The reception for Facebook Home hasn't been much better. The launcher is available for several existing Android phones, including the HTC One and Samsung Galaxy S4, but user reviews in the Google Play Store are hovering around 2.3 out of 5 stars. Most reviewers have given Home a one-star rating.
Facebook is well aware of the criticisms, and says it's working on improvements. The company plans to add folders for apps and a dock for favorite apps at the bottom of the screen. According to TechCrunch, Facebook may eventually allow widgets—a classic Android feature—on the home screen.

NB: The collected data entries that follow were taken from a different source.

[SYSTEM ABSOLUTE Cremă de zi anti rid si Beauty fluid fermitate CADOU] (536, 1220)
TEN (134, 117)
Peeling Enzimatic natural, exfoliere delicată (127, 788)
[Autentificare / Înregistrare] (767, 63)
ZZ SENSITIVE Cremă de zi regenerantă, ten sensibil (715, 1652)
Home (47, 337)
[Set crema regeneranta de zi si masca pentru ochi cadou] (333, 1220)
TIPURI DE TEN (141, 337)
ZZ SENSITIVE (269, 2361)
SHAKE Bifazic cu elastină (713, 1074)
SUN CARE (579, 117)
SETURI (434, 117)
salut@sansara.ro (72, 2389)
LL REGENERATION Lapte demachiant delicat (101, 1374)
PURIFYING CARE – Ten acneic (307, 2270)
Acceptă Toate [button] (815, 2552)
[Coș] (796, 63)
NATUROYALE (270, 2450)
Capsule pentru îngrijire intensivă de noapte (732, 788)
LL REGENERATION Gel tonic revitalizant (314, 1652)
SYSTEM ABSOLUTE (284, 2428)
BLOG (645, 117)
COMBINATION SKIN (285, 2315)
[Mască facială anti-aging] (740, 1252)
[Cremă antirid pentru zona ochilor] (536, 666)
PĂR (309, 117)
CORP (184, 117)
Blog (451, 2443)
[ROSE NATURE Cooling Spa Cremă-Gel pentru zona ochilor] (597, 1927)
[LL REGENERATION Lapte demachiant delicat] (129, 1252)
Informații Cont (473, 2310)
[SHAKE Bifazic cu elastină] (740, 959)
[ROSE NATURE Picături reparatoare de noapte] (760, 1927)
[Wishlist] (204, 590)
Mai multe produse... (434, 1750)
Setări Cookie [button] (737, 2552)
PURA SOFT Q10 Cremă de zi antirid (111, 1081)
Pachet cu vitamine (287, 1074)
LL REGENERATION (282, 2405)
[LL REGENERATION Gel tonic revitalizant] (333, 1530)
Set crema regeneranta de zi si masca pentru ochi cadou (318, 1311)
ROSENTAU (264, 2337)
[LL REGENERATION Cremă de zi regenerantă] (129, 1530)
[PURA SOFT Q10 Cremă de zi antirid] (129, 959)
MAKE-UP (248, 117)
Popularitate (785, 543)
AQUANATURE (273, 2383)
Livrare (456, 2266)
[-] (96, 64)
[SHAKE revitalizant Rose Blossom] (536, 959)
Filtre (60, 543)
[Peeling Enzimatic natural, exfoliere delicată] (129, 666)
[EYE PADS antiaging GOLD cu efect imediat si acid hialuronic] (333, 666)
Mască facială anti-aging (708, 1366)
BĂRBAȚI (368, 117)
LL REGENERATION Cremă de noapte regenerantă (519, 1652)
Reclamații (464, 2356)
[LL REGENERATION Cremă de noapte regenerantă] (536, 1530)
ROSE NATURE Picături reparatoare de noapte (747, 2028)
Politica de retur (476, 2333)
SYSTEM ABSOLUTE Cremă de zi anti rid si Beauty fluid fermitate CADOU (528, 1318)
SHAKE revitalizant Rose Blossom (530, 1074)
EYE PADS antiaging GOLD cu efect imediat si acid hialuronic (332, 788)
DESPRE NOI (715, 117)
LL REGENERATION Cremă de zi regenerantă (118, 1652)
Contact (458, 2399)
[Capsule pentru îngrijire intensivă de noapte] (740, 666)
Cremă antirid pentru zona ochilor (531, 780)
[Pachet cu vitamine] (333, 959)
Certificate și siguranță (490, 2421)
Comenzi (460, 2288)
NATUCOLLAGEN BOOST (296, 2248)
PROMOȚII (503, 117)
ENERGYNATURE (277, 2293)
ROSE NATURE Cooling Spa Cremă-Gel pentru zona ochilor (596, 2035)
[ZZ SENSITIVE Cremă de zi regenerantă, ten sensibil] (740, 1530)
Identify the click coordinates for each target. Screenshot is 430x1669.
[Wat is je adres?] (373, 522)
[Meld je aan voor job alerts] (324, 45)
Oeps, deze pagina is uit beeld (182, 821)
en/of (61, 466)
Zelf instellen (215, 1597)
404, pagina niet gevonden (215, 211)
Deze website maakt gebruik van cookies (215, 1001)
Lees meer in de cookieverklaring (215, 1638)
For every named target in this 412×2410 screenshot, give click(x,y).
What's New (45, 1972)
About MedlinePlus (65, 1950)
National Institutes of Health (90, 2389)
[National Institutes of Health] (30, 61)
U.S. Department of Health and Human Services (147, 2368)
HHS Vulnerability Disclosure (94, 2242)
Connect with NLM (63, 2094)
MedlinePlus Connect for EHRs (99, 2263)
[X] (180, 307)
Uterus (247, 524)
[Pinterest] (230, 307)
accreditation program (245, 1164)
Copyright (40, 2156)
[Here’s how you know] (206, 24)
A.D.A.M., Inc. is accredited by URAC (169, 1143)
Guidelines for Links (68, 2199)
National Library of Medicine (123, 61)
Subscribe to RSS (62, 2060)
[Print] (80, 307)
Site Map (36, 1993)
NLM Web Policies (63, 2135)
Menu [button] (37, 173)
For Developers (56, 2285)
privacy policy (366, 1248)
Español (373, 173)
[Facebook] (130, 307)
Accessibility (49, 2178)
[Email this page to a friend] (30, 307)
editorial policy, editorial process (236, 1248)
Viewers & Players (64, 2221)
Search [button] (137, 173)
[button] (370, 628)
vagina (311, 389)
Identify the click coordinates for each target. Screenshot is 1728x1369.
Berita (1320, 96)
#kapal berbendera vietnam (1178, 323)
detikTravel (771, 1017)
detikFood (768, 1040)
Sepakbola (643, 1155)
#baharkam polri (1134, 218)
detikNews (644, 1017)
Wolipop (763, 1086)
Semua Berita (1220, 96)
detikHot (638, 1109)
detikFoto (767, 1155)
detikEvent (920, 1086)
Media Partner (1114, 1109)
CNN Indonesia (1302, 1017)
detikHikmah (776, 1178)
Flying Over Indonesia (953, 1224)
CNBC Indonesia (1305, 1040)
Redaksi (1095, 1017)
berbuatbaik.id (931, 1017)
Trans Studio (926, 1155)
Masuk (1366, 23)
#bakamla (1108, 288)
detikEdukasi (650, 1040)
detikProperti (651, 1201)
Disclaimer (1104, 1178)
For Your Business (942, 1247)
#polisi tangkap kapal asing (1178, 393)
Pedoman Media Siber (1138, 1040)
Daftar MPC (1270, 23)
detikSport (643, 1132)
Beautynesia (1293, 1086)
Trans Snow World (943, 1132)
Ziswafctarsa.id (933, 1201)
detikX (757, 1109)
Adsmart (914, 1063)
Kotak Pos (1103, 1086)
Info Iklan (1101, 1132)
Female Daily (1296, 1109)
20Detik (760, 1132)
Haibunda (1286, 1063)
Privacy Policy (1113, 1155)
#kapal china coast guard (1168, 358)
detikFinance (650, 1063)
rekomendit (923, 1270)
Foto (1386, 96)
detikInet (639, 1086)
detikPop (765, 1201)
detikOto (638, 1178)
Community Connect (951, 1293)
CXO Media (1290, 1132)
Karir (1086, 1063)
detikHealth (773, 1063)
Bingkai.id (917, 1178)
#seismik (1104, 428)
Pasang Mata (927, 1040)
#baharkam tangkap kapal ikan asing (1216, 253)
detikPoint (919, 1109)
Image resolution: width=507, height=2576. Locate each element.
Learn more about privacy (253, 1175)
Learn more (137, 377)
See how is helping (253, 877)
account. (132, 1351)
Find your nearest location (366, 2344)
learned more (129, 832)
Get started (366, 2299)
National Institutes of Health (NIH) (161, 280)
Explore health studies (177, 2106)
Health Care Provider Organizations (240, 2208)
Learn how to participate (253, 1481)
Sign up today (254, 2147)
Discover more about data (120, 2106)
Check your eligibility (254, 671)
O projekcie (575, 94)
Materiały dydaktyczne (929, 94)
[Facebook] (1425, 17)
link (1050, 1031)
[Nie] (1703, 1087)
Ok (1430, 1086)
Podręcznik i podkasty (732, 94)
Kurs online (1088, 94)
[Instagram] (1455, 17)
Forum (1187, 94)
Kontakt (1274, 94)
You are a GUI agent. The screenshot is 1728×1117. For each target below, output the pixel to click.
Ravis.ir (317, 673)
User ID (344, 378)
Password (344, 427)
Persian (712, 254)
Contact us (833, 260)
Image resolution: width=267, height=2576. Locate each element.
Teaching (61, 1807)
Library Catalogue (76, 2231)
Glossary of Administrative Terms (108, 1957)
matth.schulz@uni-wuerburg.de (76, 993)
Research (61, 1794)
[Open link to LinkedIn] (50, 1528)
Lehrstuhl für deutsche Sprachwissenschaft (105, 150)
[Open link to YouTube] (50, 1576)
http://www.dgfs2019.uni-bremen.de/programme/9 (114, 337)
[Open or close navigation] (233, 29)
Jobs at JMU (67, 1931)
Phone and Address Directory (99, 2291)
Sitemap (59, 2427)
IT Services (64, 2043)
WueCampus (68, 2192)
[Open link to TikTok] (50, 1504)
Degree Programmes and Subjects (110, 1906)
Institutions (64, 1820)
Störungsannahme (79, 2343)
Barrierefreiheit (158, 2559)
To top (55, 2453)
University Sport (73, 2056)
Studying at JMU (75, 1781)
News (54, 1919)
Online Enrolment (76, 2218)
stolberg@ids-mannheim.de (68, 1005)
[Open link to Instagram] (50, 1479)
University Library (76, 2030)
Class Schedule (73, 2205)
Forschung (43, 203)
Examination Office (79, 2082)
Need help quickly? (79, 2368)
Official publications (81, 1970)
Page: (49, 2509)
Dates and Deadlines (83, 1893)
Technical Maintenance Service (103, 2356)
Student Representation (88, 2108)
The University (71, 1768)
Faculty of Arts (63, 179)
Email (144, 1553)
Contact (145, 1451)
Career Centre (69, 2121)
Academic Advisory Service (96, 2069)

In other words, Facebook needs to make Home more app-centric, despite CEO Mark Zuckerberg's vision for more people-centric computing. (“Home, by putting people first, and then apps–by just flipping the order–is one of many small but meaningful changes in our relationship with technology over time,” Zuckerberg said during the launch event.) At least for now, it seems people aren't so eager to see that order flipped. And until Facebook makes some necessary changes, the HTC First will be stuck in limbo.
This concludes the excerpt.